Glucocorticoid-mediated Gene Suppression of Rat Cytokine-induced Neutrophil Chemoattractant CINC/gro, a Member of the Interleukin-8 Family, through Impairment of NF-B Activation

• Published in: The Journal of biological chemistry Vol. 271; no. 3; p. 1651
• Main Authors: Toshiaki Ohtsuka, Atsushi Kubota, Takae Hirano, Kazuyoshi Watanabe, Hideaki Yoshida, Makoto Tsurufuji, Yoshio Iizuka, Kiyoshi Konishi, Susumu Tsurufuji
• Format: Journal Article
• Language: English
• Published: American Society for Biochemistry and Molecular Biology 19.01.1996
• ISSN: 0021-9258; 1083-351X
• DOI: 10.1074/jbc.271.3.1651

The glucocorticoid dexamethasone inhibited the production of the rat cytokine-induced neutrophil chemoattractant CINC/gro, a counterpart of human melanoma growth-stimulating activity that belongs to the interleukin-8 (IL-8) family, in the normal rat kidney epithelial cell line NRK-52E stimulated with interleukin-1β (IL-1β), lipopolysaccharide, or tumor necrosis factor α. The accumulation of CINC/gro mRNA induced by these activators was also decreased comparably by dexamethasone. A nuclear run-on assay revealed that dexamethasone decreased the IL-1β-induced transcription of the CINC/gro gene. The half-life of CINC/gro mRNA transcripts did not change significantly after exposure to dexamethasone, suggesting that this glucocorticoid acts mainly at the transcriptional level. Transfection with luciferase expression vectors containing 5′-deleted and mutated CINC/gro gene sequences demonstrated that the 5′-flanking region containing the NF-κB binding site is involved in the IL-1β- and dexamethasone-induced activation and repression of the CINC/gro gene expression, respectively. Furthermore, a tandem repeat of the NF-κB sequence in the CINC/gro gene conferred the inducibility by IL-1β and suppression of luciferase activity by dexamethasone.

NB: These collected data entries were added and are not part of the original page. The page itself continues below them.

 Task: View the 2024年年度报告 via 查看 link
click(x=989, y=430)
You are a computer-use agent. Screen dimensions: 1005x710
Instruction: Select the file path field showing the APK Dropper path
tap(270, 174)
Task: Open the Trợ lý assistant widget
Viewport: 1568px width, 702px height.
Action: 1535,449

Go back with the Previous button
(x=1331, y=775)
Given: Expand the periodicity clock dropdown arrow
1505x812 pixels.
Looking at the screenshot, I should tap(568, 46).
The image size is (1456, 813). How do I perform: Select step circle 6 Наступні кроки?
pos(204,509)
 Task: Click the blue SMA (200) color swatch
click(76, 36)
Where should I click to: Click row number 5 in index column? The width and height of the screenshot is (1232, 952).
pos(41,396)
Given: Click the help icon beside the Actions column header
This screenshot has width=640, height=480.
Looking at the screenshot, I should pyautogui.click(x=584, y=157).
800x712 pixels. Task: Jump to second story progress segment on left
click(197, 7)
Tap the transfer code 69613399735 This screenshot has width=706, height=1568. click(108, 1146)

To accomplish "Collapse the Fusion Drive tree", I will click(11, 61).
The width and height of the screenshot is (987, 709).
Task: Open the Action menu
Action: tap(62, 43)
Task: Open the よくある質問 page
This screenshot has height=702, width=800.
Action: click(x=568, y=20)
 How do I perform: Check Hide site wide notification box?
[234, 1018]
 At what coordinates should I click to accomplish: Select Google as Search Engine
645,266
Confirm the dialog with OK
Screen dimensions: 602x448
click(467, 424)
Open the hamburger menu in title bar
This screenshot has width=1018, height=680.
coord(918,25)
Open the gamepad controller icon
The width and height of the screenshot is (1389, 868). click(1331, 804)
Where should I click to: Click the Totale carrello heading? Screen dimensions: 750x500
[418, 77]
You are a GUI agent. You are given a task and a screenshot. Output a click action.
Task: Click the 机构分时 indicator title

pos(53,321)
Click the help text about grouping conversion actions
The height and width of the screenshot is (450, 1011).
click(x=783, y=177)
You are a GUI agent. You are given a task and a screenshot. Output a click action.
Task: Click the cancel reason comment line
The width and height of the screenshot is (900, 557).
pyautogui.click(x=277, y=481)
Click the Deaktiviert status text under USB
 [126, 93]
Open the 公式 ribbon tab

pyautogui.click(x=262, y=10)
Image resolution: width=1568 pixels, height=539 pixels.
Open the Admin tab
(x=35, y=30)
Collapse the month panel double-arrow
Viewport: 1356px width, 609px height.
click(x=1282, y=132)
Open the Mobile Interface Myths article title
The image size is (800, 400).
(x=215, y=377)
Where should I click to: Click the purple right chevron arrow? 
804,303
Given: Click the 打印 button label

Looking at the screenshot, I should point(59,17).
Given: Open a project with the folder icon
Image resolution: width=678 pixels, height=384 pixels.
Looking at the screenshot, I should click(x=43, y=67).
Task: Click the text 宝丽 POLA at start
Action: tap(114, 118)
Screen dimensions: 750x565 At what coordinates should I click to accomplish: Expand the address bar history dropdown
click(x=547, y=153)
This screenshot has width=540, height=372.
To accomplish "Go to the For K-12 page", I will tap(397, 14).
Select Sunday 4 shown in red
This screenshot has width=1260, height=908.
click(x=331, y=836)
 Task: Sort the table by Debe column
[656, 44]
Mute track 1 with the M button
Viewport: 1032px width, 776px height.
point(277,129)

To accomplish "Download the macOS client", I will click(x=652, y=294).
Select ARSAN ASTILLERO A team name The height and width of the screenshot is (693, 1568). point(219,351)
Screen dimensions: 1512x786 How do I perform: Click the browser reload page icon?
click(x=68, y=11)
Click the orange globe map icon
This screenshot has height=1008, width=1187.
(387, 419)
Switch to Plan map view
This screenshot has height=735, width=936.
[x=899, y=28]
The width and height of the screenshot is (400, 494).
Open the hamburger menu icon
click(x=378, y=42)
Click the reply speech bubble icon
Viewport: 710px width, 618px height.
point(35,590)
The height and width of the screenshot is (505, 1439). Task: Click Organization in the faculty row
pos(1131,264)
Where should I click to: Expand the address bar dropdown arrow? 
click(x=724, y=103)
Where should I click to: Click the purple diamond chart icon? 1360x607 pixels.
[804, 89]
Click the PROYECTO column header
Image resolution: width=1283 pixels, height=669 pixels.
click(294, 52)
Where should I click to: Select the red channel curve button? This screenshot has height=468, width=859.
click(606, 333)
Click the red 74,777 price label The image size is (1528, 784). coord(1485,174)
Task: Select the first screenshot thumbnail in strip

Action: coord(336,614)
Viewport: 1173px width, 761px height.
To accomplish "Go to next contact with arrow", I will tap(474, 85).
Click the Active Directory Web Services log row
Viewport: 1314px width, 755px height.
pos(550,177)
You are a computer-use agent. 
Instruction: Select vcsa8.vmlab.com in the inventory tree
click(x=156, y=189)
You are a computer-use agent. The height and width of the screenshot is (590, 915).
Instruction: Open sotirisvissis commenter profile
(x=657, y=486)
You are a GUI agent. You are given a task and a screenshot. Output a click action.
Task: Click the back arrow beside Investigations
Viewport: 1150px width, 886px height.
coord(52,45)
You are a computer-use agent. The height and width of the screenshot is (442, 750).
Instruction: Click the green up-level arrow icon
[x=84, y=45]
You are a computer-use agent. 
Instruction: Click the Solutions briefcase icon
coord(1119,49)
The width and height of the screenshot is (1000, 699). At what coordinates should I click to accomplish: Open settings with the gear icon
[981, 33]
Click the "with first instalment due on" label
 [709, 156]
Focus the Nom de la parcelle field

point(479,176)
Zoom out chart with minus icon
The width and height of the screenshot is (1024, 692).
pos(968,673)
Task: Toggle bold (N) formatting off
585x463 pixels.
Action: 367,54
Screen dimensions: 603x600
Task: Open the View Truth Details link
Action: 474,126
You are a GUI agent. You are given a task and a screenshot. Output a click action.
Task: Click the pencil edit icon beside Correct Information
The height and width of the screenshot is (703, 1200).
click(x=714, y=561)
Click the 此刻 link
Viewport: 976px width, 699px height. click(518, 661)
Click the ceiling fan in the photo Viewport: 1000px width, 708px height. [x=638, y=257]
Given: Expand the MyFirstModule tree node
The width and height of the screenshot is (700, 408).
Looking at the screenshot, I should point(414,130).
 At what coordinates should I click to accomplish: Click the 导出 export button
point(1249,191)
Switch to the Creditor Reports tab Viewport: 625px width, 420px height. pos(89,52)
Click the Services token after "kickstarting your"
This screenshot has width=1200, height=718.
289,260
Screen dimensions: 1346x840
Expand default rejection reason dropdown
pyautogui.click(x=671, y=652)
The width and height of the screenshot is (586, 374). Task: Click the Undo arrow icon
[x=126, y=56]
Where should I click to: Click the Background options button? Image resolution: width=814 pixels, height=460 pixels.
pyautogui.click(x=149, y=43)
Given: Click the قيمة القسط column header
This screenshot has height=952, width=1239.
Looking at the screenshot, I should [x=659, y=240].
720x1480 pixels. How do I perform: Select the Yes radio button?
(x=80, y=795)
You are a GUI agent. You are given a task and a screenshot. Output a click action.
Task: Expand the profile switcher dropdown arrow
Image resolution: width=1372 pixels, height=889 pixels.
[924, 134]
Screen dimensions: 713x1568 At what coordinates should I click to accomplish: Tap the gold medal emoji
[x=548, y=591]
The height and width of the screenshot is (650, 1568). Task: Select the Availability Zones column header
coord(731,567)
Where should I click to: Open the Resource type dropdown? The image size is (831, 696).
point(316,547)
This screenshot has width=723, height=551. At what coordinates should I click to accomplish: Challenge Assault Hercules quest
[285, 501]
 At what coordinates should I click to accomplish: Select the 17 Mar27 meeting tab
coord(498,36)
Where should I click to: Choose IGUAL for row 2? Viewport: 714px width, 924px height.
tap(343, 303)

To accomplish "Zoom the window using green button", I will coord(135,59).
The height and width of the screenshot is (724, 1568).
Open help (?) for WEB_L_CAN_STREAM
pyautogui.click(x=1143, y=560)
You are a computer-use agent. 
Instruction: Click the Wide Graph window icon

In an electrophoretic mobility shift assay, dexamethasone diminished the IL-1β-induced formation of NF-κB complexes, which consisted of p65 and p50. Western blotting revealed that dexamethasone inhibited the IL-1β-induced translocation of p65 from the cytoplasm into the nucleus, while the nuclear level of NF-κB p50 remained almost unchanged. In addition, the degradation of IκB-α induced by IL-1β was not inhibited by dexamethasone. These results indicated that the suppression of the CINC/gro gene transcription by glucocorticoid occurs through the impairment of NF-κB activation, possibly by interference with the translocation of NF-κB p65 from the cytoplasm into the nucleus, thereby suppressing transactivation of the CINC/gro gene.